* **Written problem**: Copy the items starting with the line containing "The height and width of the screenshot is (354, 591)." and going on through the line containing "Click Create a new project", with "hardware details" swapped for "hardware information" and everything else left as is. Omit the pictures from your copy.

* **Input**:
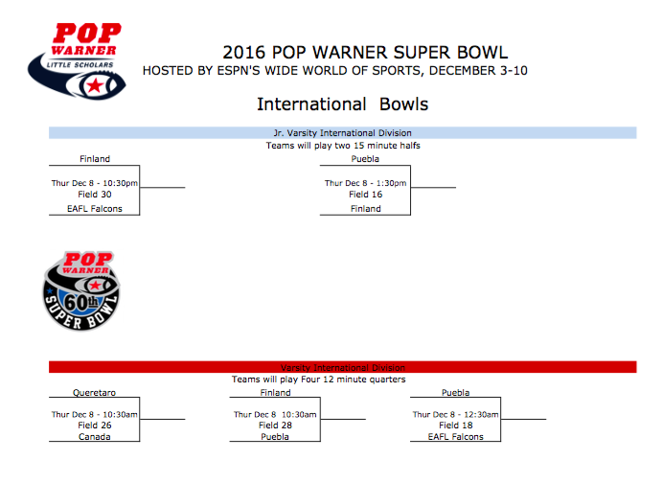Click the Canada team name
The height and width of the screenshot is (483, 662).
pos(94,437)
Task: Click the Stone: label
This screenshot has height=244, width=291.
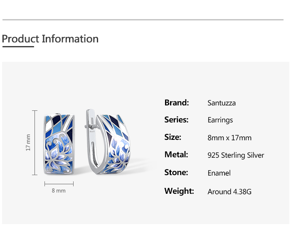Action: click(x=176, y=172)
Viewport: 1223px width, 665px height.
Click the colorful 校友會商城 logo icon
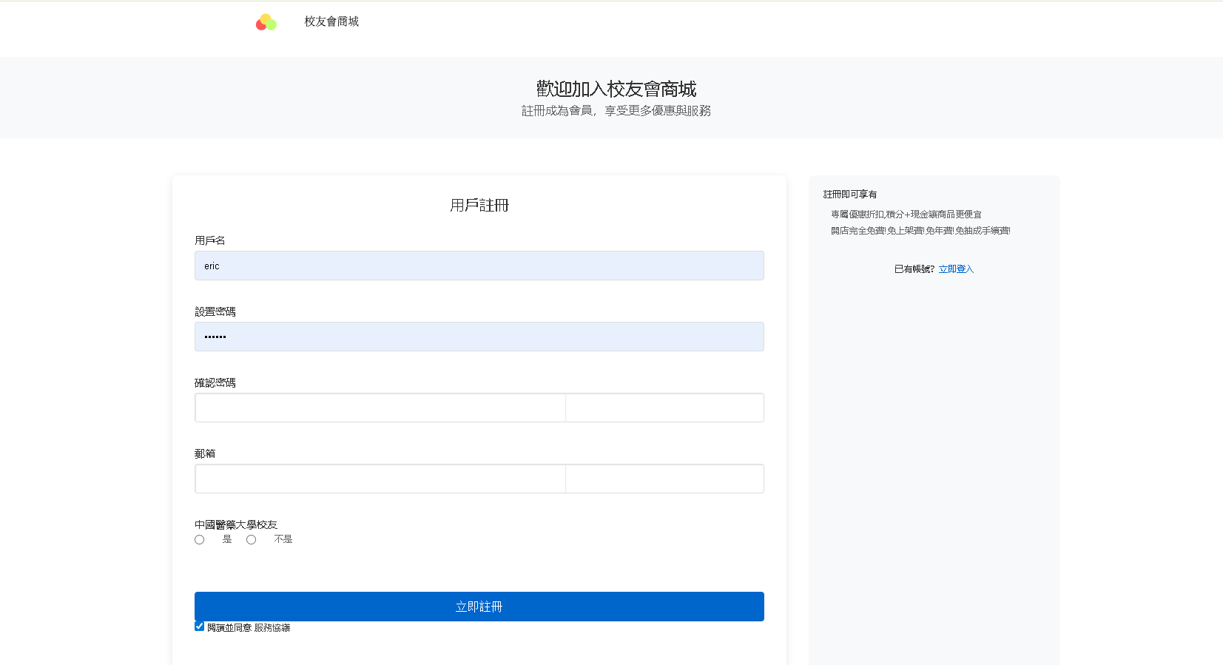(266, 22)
==
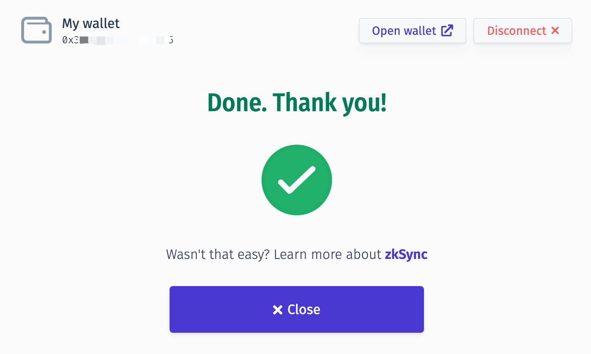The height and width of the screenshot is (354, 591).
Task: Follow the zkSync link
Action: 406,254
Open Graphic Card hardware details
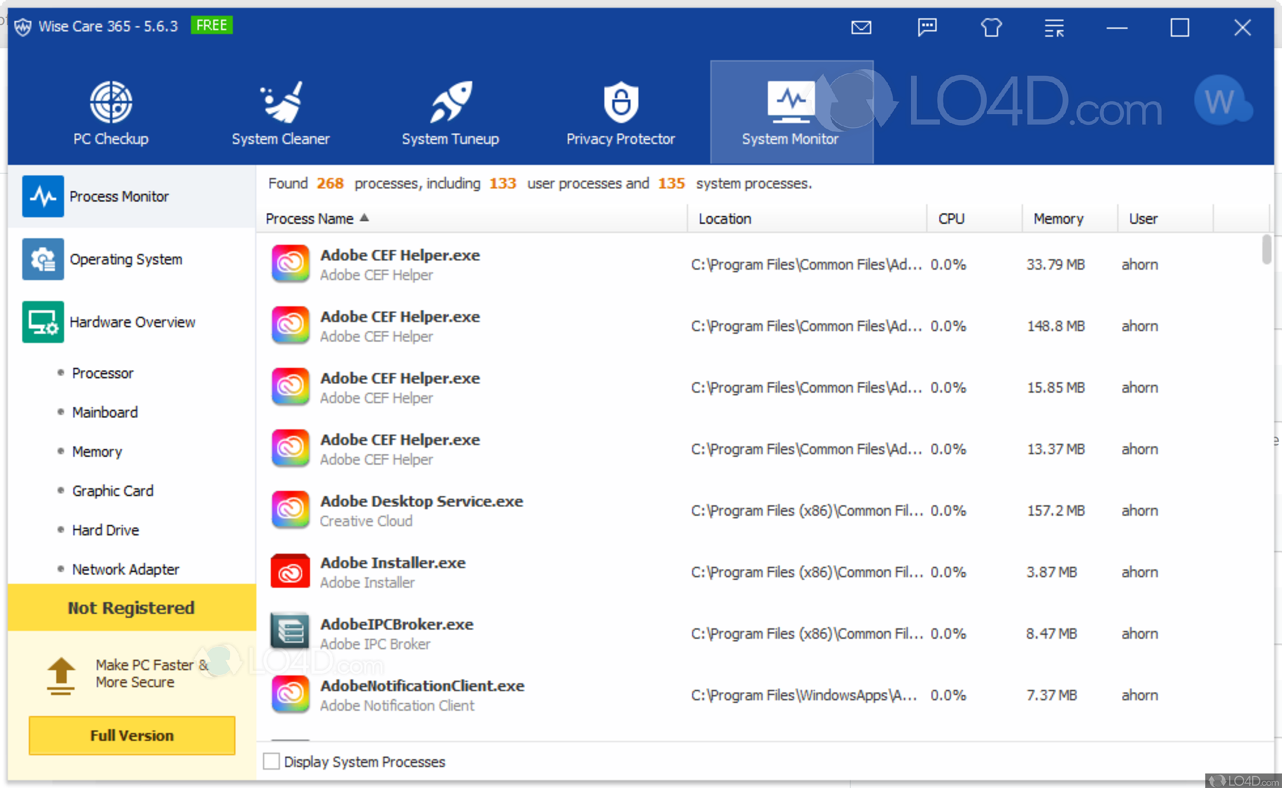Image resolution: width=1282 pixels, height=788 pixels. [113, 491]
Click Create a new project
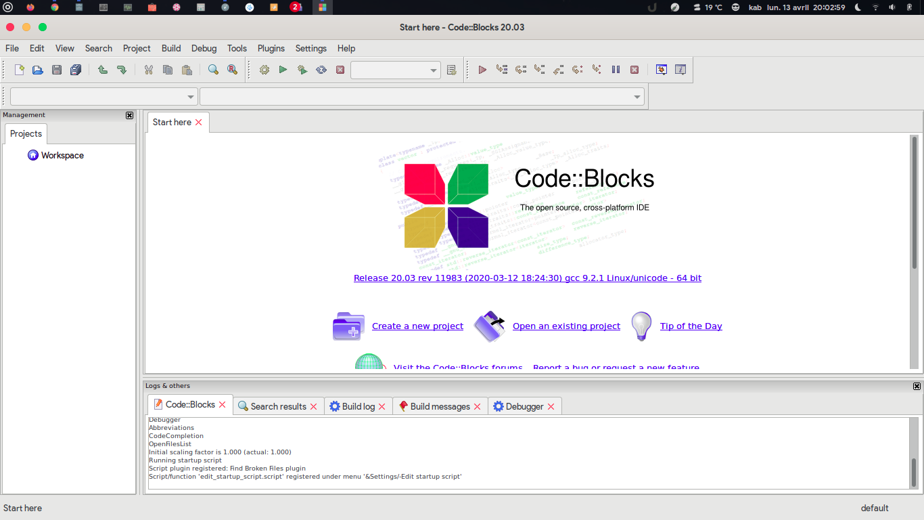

* **Written reply**:
The height and width of the screenshot is (354, 591).
Task: Follow the zkSync link
Action: 406,254
Open Graphic Card hardware information
Image resolution: width=1282 pixels, height=788 pixels. [113, 491]
Click Create a new project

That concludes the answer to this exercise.